### [WORK TO BE COMPLETED]
Print the line containing "You are a computer-use" and all lines after it, unchanged, through the end of the data. Leave the pictures out.

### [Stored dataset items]
+===+

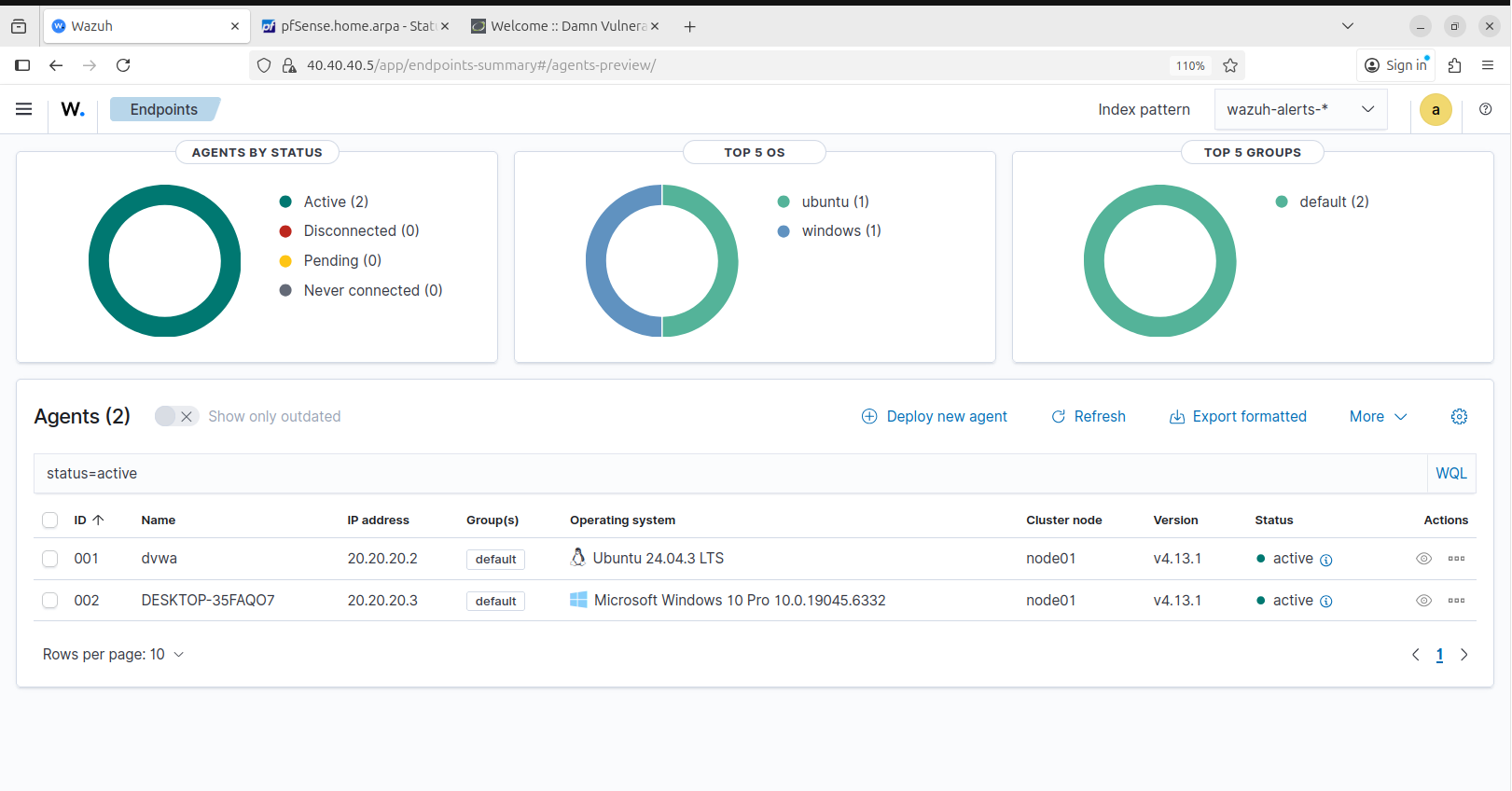Click the 'Export formatted' button

point(1238,417)
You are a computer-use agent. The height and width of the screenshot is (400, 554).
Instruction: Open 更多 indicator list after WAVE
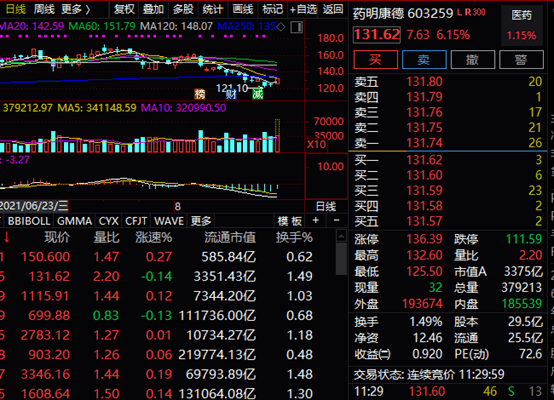[201, 221]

+===+

### [RESULT OF THE EXERCISE]
You are a computer-use agent. The height and width of the screenshot is (400, 554).
Instruction: Open 更多 indicator list after WAVE
[201, 221]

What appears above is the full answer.